要做的事:
A - 把 Airflow 安装节选里以"2022-06-21安装"开头的那段话改成简短的几条要点，主要信息都要留着。
B - 顺着 Airflow 安装节选的最后一句接着往下写。

原文节选:

((

Apache Airflow — Linux安装
Airflow官网地址:
https://airflow.apache.org/docs/apache-airflow/stable/start/index.html
.
官方提供的图片:
Airflow | Python |
---|---|
2.3.0及以上 |
3.8.10 |
2.0.2 ~ 2.2.5 |
3.6.12 |
2022-06-21安装2.3.0以上版本一直报警,无法解决,降低版本
1. Python Install
- **下载python 3.7.8 ,下面的都改成3.6.12,某些地方略微修改 **
wget https://www.python.org/ftp/python/3.6.12/Python-3.6.12.tgz
解压
tar -zxvf Python-3.6.12.tgz
安装依赖
sudo yum -y install zlib-devel bzip2-devel openssl-devel ncurses-devel sqlite-devel readline-devel tk-devel gdbm-devel db4-devel libpcap-devel xz-devel libffi-devel
安装
cd Python-3.6.12
./configure -prefix=/usr/local/python3
看到很多config后面加参数的,那都是高版本才有的,低版本都没有参数
Python config:
https://docs.python.org/zh-cn/dev/using/configure.html
.
编译
make && make install
添加软链
最好先删除软链,请看下面。然后再创建
sudo ln -s /usr/local/python3/bin/python3.6 /usr/bin/python3
sudo ln -s /usr/local/python3/bin/pip3.6 /usr/bin/pip3
检验
python3 -V
pip3 -V
升级
pip3 install –upgrade pip
退出python命令
输入exit(),回车
输入quit(),回车
2. Mysql Install
CentOS安装mysql真的太难了,花了我一天的时间
Mysql Install:
https://blog.csdn.net/weixin_43916074/article/details/125284109
.
3. Airflow Install
3.1 Run Locally
Running Airflow locally:
https://airflow.apache.org/docs/apache-airflow/2.2.3/start/local.html
.
Airflow needs a home.

))

数据:
((

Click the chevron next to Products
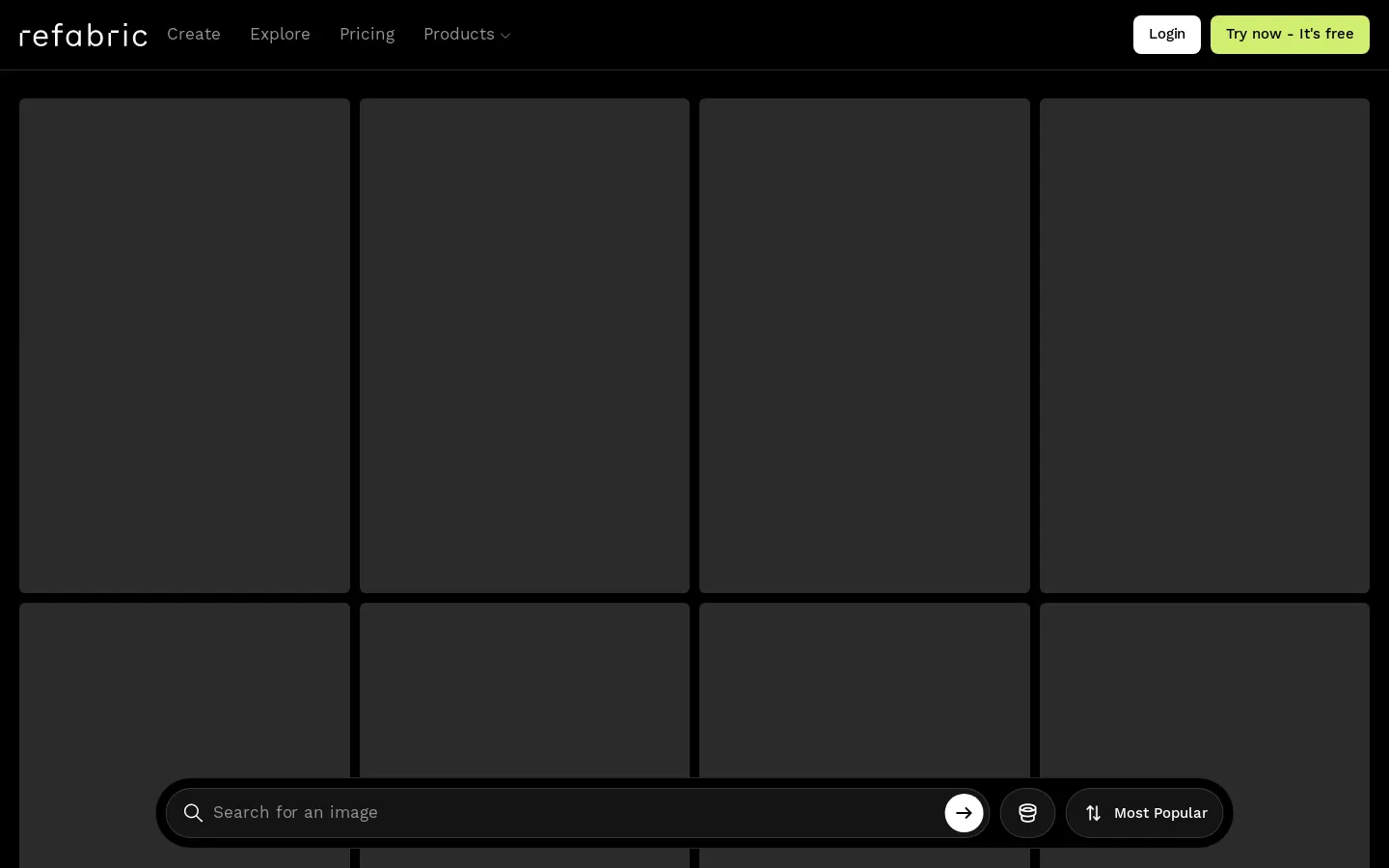 [x=504, y=36]
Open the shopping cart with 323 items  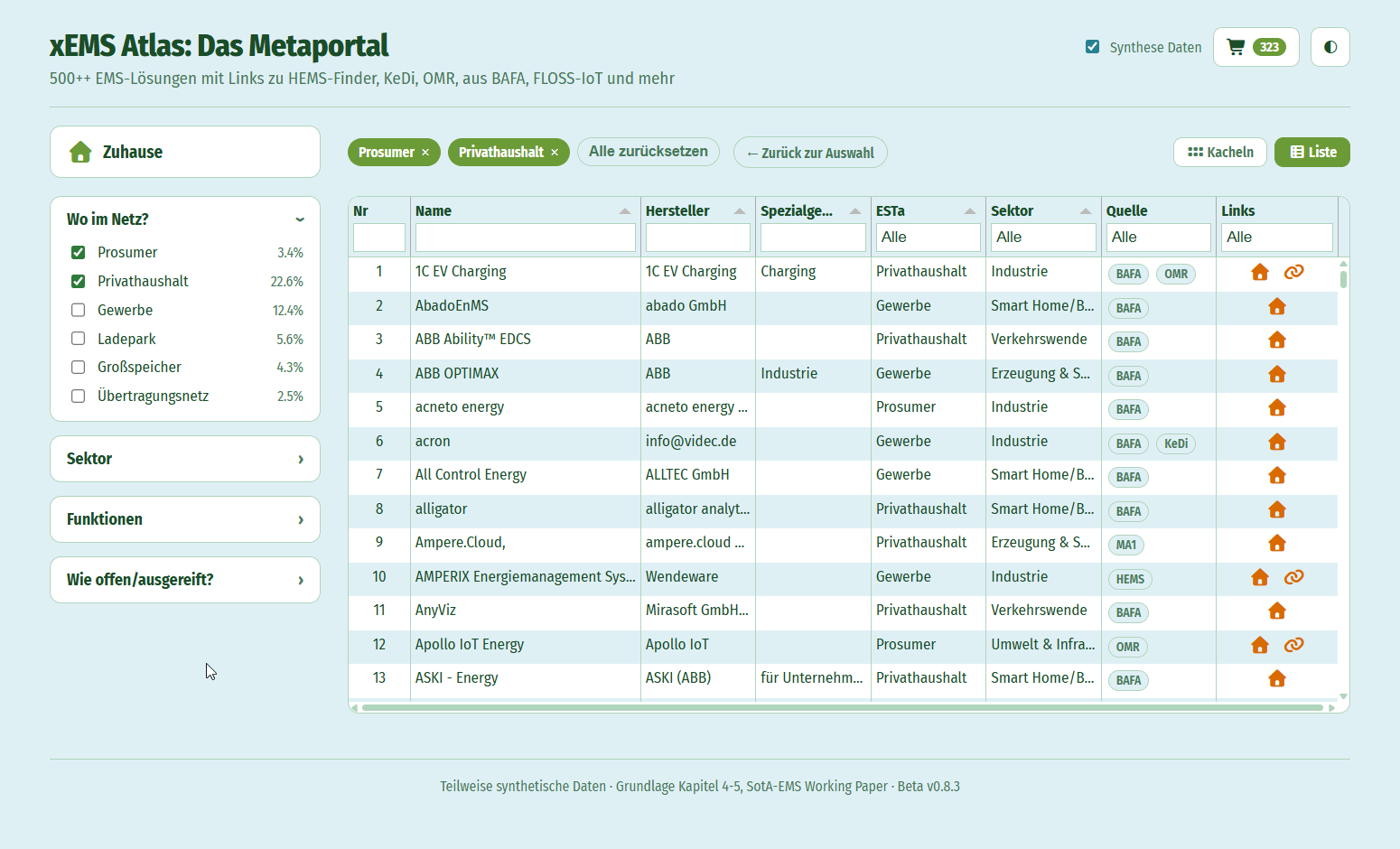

))

答案:
A -
- 2022-06-21 安装 2.3.0 以上版本
- 一直报警，没能解决
- 于是降低了版本

B -
~/airflow
is the default, but you can put it
export AIRFLOW_HOME=~/airflow
Install Airflow using the constraints file
AIRFLOW_VERSION=2.3.2
PYTHON_VERSION=“$(python –version | cut -d ” ” -f 2 | cut -d “.” -f 1-2)”
For example: 3.7
CONSTRAINT_URL=“https://raw.githubusercontent.com/apache/airflow/constraints-${AIRFLOW_VERSION}/constraints-${PYTHON_VERSION}.txt”
For example: https://raw.githubusercontent.com/apache/airflow/constraints-2.3.2/constraints-3.7.txt
pip install “apache-airflow==${AIRFLOW_VERSION}” –constraint “${CONSTRAINT_URL}”
The Standalone command will initialise the database, make a user,and start all components for you.
airflow standalone
3.2 Pip3 install
Airflow needs a home.
~/airflow
is the default, but you can put it
export AIRFLOW_HOME=~/airflow
pip3 install “apache-airflow[celery]==2.2.5” –constraint “https://raw.githubusercontent.com/apache/airflow/constraints-2.2.5/constraints-3.6.txt”
当我的环境python = 3.6.12
sudo pip3 install apache-airflow
=>自动选择2.2.5版本
报警
sudo pip3 install --upgrade pip
sudo pip3 install apache-airflow
进入python安装目录
cd /usr/local/python3/bin
初始化
./airflow
这下面使用airflow都要./airlfow,要建软链,我配置变数都不行。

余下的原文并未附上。